Credit: J. Vallis/NPG

A new study in Drosophila melanogaster reports that ageing-related changes in heterochromatin lead to the activation of transposable elements (TEs). This activation can be suppressed by dietary, genetic or pharmacological interventions to extend longevity.

In fruitflies, ageing is associated with the loss of repressive heterochromatin integrity, which causes the abnormal activation of gene expression in heterochromatic regions. Previous work has established that heterochromatin is enriched for TEs, which are known to have deleterious effects on the genome when transposed, leading some researchers to postulate a role for TEs in ageing.

To explore this hypothesis further, Wood et al. measured the expression of approximately 250 heterochromatic genes in two different tissues from old and young flies using RNA sequencing (RNA-seq). The expression of many genes and TEs (most of which were retrotransposons) was increased in both tissues. Notably, this effect was attenuated under conditions of dietary restriction, which are well known to increase longevity.

The team used a reporter system that expresses green fluorescent protein (GFP) upon insertion of a transposon within a specific locus to assess TE mobilization in ageing. Visual monitoring of flies revealed an increase in the level of TE transposition with ageing, and longer lifespans were associated with later onset of transposition. Similar to TE expression, TE transposition was delayed by dietary restriction.

To assess the causality of the relationship between heterochromatin, ageing and TE transposition, the authors sought to disrupt heterochromatin integrity by genetically manipulating the small interfering RNA (siRNA) and Sir2 pathways, both of which are involved in the maintenance of repressive heterochromatin. To this end, they generated transgenic flies that overexpress genes encoding key factors in these pathways, namely Sir2, Dicer2 and Su(var)1–Su(var)9, and then assessed TE expression. TEs that displayed the greatest ageing-related increase in expression in wild-type flies were either attenuated or downregulated with ageing in all of these transgenic fly strains. By contrast, in Dicer2-null mutant flies, TE expression was increased and this was accompanied by an increase in double-strand DNA breaks, demonstrating the deleterious effects of impaired TE silencing. Sir2 overexpression had previously been shown to increase longevity; in this study, the authors observed the same effect for all of the genetic manipulations that decreased TE expression.

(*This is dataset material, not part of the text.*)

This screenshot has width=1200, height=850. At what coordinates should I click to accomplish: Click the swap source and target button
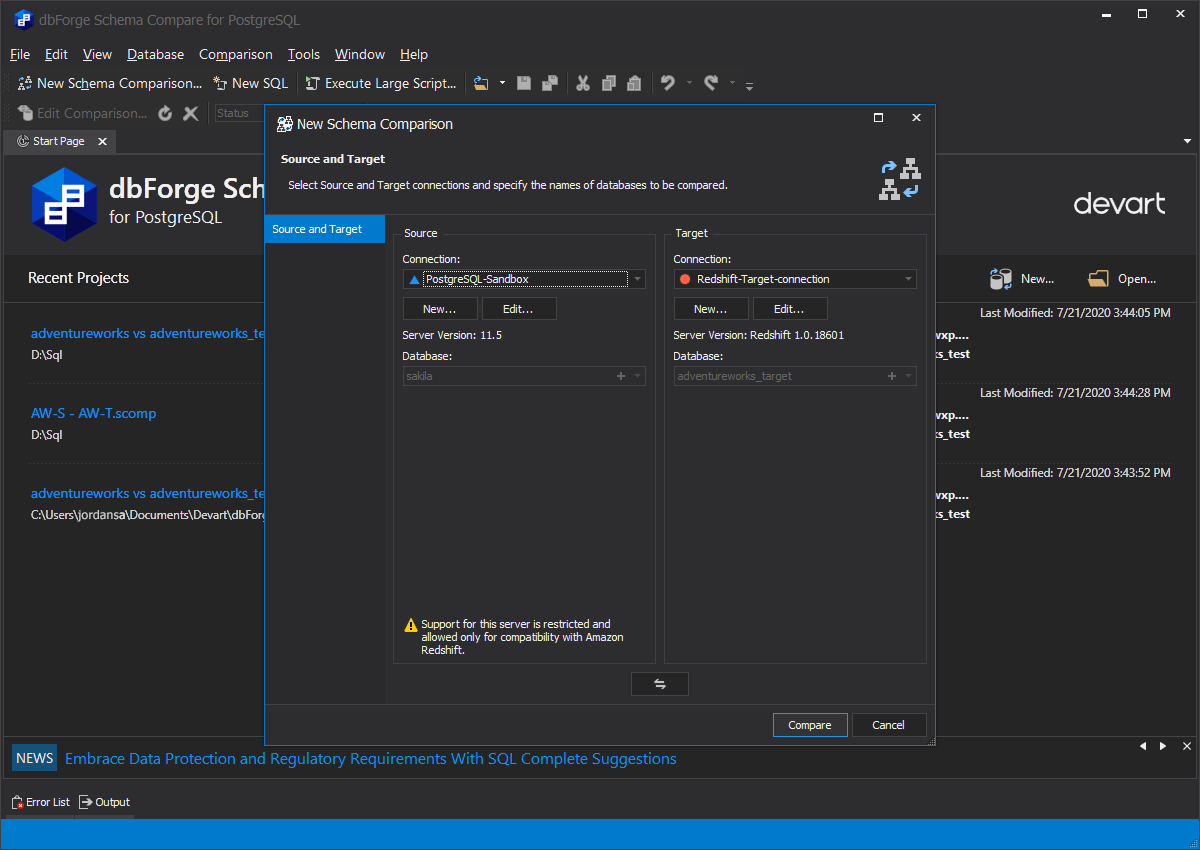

To determine whether this increased longevity could be directly attributed to TE activity, the authors blocked TE transposition in Dicer2-mutant flies (which display high levels of TE activity) by administering the reverse transcriptase inhibitor 3TC. This direct inhibition of TE activity resulted in increased longevity relative to untreated flies.

Together these findings suggest that life-extending pathways that alter heterochromatin increase longevity, at least in part, through the suppression of TE activation. Moreover, they suggest that an age-related breakdown of TE silencing may be a contributing factor to ageing, consistent with the previously proposed retrotransposon theory of ageing.